> _PROBLEM REQUIREMENTS_
Format the rows as a numbered list, starting at the line that contains "Where should I" and ending at the line that contains "pos(962,678)", both included, with blank lines dropped. Leave the pictures out of your answer.

## start SUPPLIED RECORDS

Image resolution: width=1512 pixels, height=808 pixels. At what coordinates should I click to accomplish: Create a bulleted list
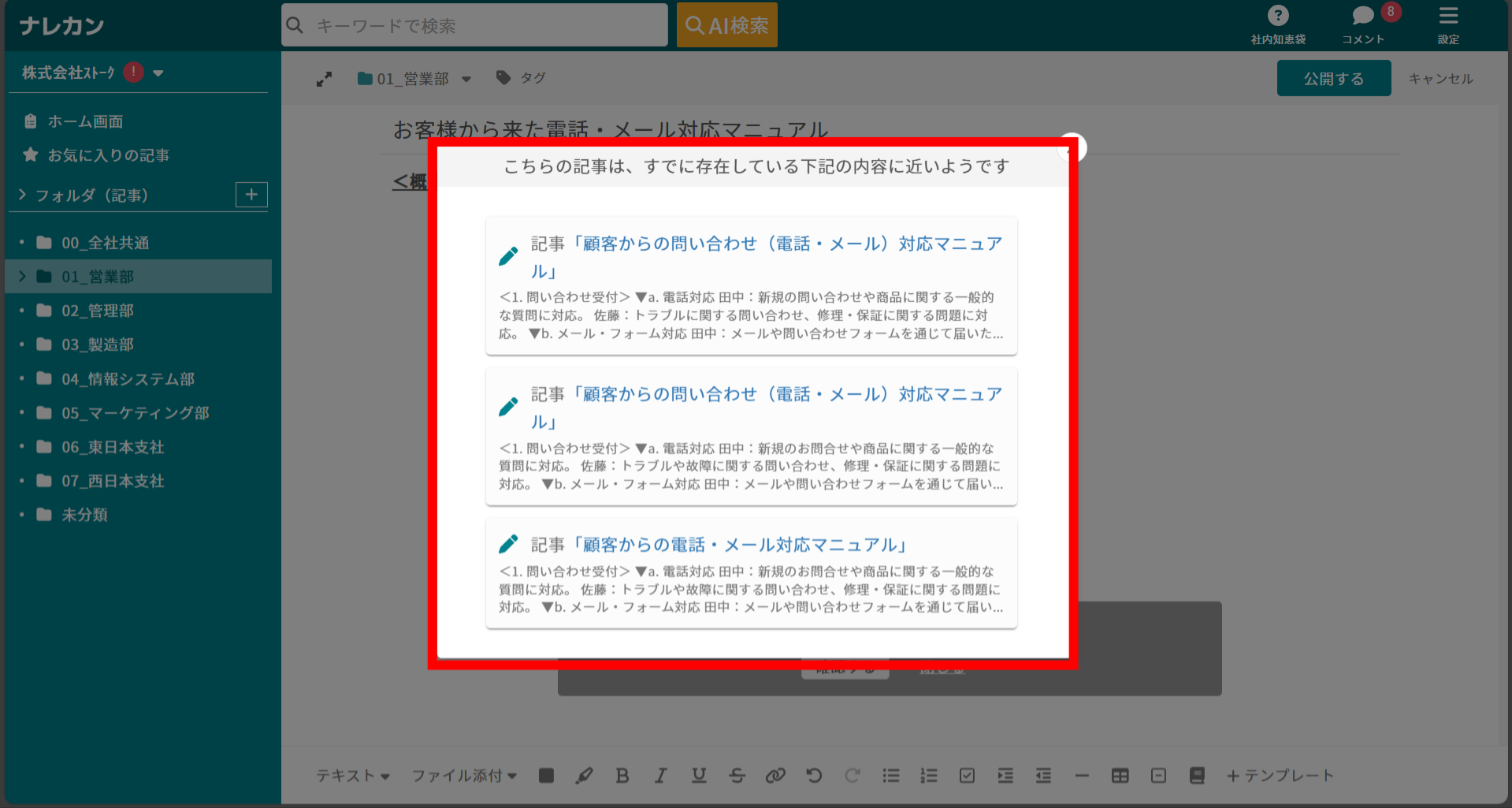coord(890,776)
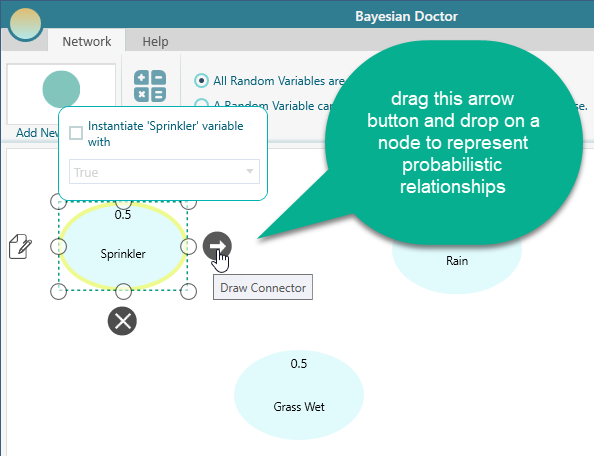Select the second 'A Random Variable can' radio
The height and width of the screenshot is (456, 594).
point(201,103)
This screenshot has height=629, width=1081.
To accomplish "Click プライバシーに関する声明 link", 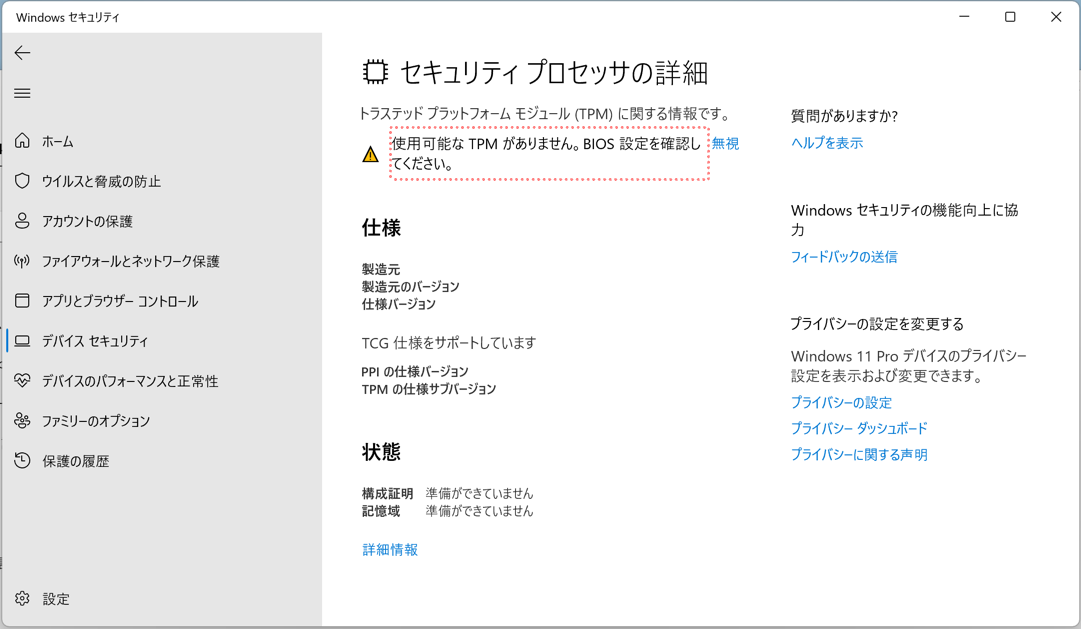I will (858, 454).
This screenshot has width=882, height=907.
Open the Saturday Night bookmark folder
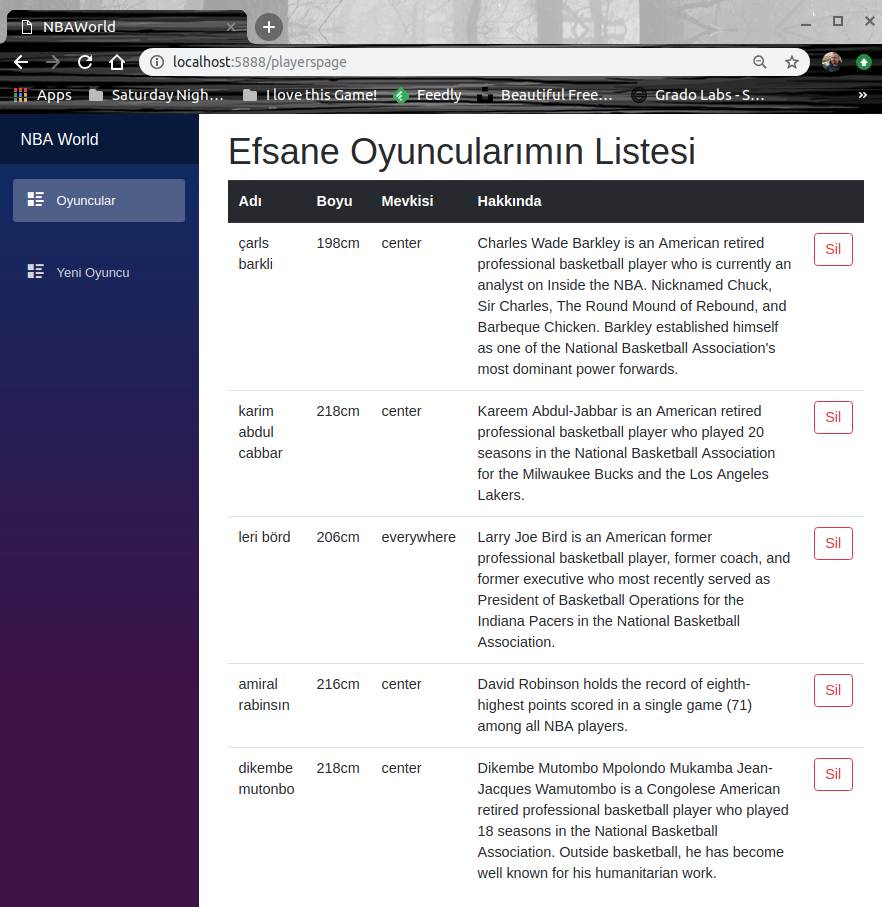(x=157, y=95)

## end SUPPLIED RECORDS
## start SUPPLIED RECORDS

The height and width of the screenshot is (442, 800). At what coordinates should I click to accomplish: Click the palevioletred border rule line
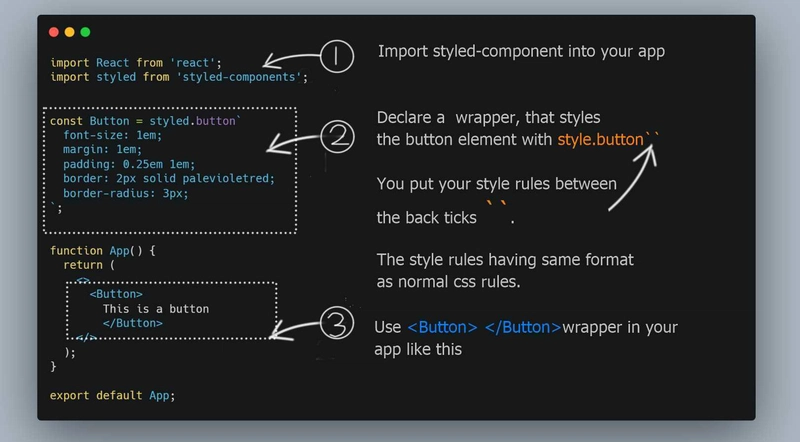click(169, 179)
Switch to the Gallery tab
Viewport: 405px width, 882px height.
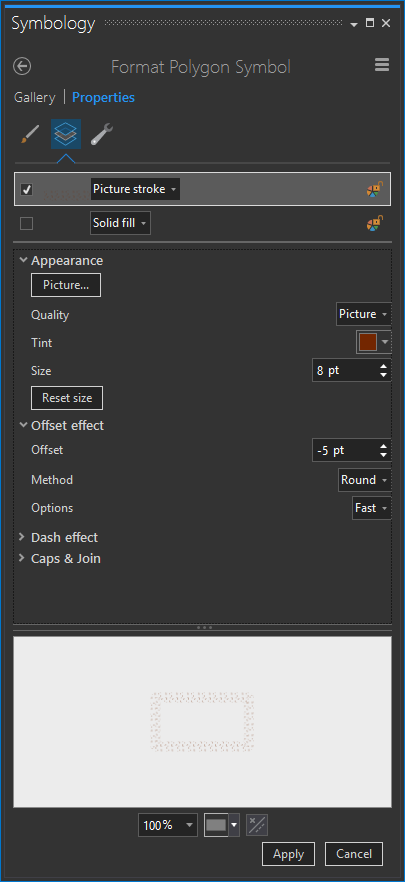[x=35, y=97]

## end SUPPLIED RECORDS
## start SUPPLIED RECORDS

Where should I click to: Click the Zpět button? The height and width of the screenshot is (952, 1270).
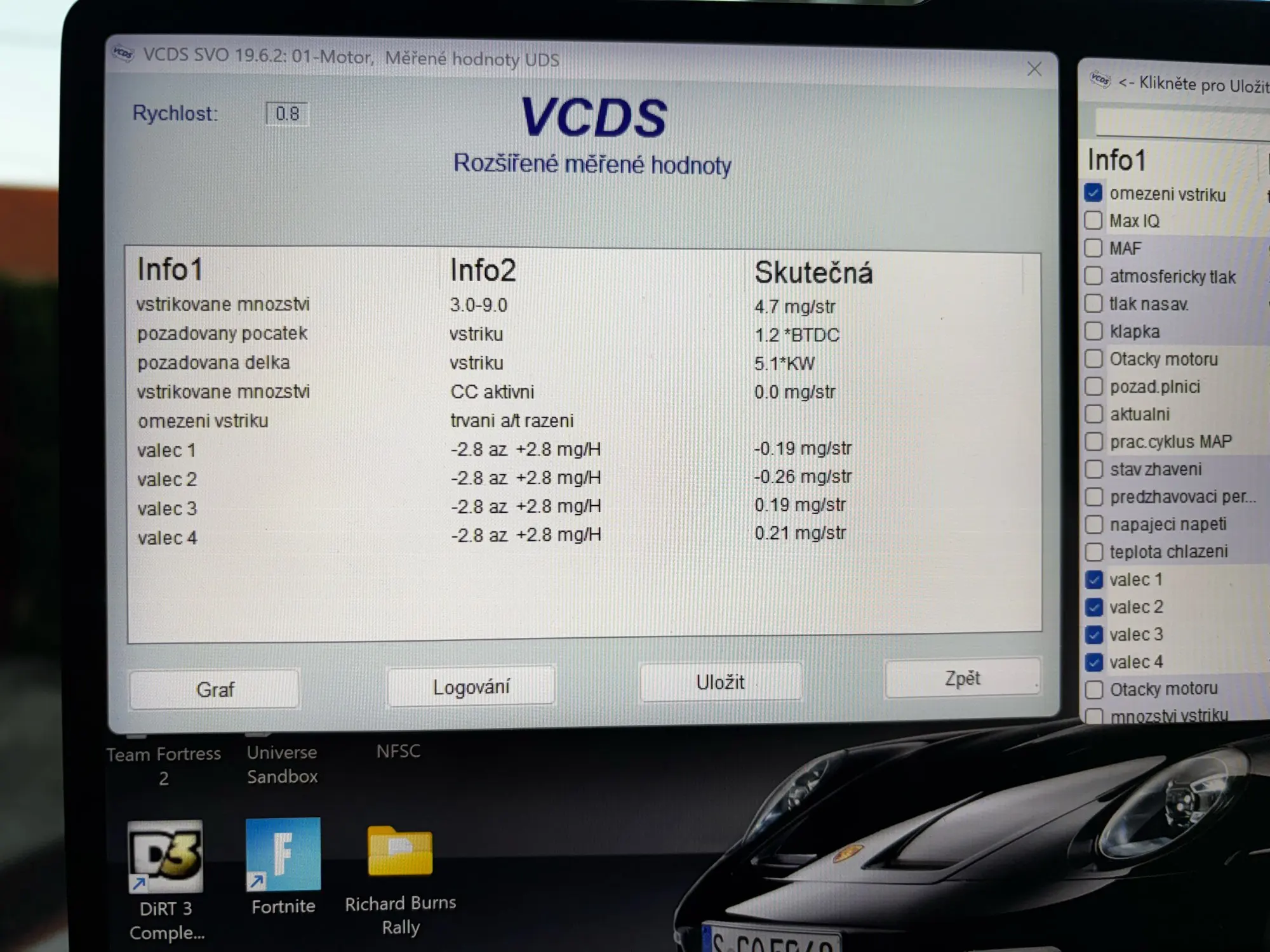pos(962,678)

## end SUPPLIED RECORDS

> _FULL RESPONSE_
1. Where should I click to: Click the Zpět button? The height and width of the screenshot is (952, 1270).
2. pos(962,678)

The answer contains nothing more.